--- Records for the exercise Enclosed Below ---

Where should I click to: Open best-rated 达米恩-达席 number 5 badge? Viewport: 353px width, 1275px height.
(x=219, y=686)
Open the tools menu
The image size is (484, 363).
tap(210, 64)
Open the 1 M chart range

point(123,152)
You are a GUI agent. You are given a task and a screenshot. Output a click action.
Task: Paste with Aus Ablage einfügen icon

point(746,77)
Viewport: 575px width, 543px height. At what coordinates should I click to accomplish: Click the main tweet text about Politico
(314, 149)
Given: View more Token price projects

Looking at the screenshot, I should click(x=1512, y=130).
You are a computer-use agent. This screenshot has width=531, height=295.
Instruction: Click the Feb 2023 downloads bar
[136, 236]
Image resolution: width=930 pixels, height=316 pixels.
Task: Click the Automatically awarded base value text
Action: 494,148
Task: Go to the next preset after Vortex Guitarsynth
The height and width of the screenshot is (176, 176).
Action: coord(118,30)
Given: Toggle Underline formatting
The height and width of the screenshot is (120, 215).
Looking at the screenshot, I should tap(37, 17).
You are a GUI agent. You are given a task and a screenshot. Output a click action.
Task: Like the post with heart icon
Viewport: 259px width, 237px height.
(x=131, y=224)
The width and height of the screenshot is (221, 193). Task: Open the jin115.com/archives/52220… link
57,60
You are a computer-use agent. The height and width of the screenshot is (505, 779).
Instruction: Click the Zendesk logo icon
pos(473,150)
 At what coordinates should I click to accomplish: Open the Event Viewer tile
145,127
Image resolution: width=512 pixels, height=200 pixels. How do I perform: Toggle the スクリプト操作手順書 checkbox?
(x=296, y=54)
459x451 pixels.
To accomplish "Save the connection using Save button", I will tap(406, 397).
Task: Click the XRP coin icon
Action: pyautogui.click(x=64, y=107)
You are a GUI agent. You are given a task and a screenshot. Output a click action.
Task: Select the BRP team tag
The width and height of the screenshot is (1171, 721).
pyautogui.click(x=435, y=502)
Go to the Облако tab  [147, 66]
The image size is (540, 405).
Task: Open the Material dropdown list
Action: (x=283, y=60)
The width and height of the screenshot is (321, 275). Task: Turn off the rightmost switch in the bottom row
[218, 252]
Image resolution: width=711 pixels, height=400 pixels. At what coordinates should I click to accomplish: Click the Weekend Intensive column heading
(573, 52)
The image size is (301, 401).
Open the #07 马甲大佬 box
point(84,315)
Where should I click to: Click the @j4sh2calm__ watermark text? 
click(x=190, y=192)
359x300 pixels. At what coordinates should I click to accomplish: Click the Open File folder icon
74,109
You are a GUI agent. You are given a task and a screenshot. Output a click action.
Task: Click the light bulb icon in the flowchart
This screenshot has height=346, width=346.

--- End of Enclosed Records for the exercise ---

◆ **What you should do**:
If a line in the entries above contains the word "This", copy it.

◆ **Worked solution**:
You are a computer-use agent. This screenshot has width=531, height=295.
This screenshot has height=346, width=346.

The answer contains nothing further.